WASHINGTON, Jan. 16 — Paradox seems to define I. Lewis Libby Jr., who remains a bit mysterious even to close colleagues. He is the White House policy enforcer who also wrote a literary novel; a buttoned-down Washington lawyer who likes knocking back tequila shots in cowboy bars and hurtling down mountains on skis and bikes; and a 56-year-old intellectual known to all by his childhood nickname, Scooter.
But now comes the most baffling paradox of all, as Mr. Libby, former chief of staff and alter ego to Vice President Dick Cheney, began his trial in federal court here on Tuesday on charges of perjury and obstruction of justice. By all accounts a first-rate legal mind and a hypercautious aide whose discretion frustrated reporters, he is charged with repeatedly lying to a grand jury and to the F.B.I. about his leaks to the news media in the battle over Iraq war intelligence.

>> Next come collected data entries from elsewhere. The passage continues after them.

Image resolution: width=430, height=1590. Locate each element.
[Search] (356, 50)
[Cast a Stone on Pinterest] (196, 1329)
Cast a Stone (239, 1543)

“I don’t often use the word ‘incomprehensible,’ but this is incomprehensible to me,” said Dennis Ross, the veteran Middle East troubleshooter who is now at the Washington Institute for Near East Policy. “He’s a lawyer who’s as professional and competent as anyone I know. He’s a friend, and when he says he’s innocent, I believe him. I just can’t account for this case.”
Among Mr. Libby’s friends and former colleagues, the case brought by Patrick J. Fitzgerald, the special prosecutor, is considered not only unjust, but also a terrible irony.